The other day I woke up as usual & got ready to go to the office. It was an unusually hot summer day. It felt unbearable to step out of the house. But, of course, I had to. Work doesn't stop, be it scorching heat or heavy rains. I decided not to take my two-wheeler to work & instead took a rickshaw. The rickshaw driver took a different route than my usual one, but I was already too tired from the sun to tell him otherwise. All the routes were familiar to me, anyway.

He took a left turn from my street & we went to a lane which is always full of traffic. I was shocked to look at the state of that road. On both sides of the road, there was destruction. Total chaos. All the little houses, shops & other establishments were torn down. Some completely. Some partly. On some houses, there were no walls. On some, there weren’t any windows or doors. On some, the living room was gone. And then there was one, where you could see directly inside the house. It was on the first floor. Everything on the ground floor was torn down badly. And the visuals upstairs were evident. Green-coloured walls in the living room. A partly broken screen of a 24-inch television. A single wooden cabinet with a lot of belongings from clothes to utensils to documents. A broken house.
Of course, all this was for road widening & I’m pretty sure most of these constructions were illegal. But, they contained real families. Even if it was an illegal house, it was a real home with real people. I thought how the scenario at that home might have been just last week?

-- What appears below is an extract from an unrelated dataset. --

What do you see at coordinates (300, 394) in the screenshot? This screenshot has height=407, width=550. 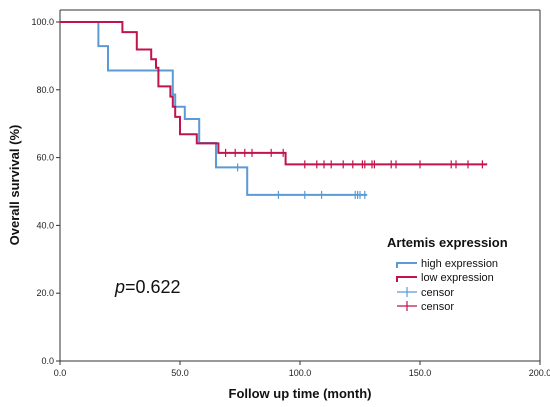 I see `x-axis-title: Follow up time (month)` at bounding box center [300, 394].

The husband must probably be a labourer returning home after a day’s hard work. Or he might have a sales job, selling anything from toys to socks to mobile back covers outside the railway station or outside parks. Or he could be working at a decent enough job & could be earning black money.
Who knows? But, the point is he was in his home just last week, maybe even happy.

The wife is probably was a stay-at-home mother focusing on raising & educating her kids so that their children might have a better livelihood. Or she could be working as a maid; sweeping floors, cleaning toilets, washing clothes & utensils. Or she might have a job as a low-key chef. Or she could be working as a teacher in a Municipality school.
Who knows? But, the point is she was in her home just last week, maybe even happy.

Maybe just last week, they might have had a pleasant evening. An evening where the husband, his wife & their kids were all sitting in the now-torn-apart living room with green-coloured walls, having a discussion over tea & a cricket match playing on the now-partly-broken screen of the TV in the background. Maybe they were even happy, despite circumstances. Maybe they knew it will be the last time they will be happy in that little house which was a home to them. Broken Houses, but not Broken Homes.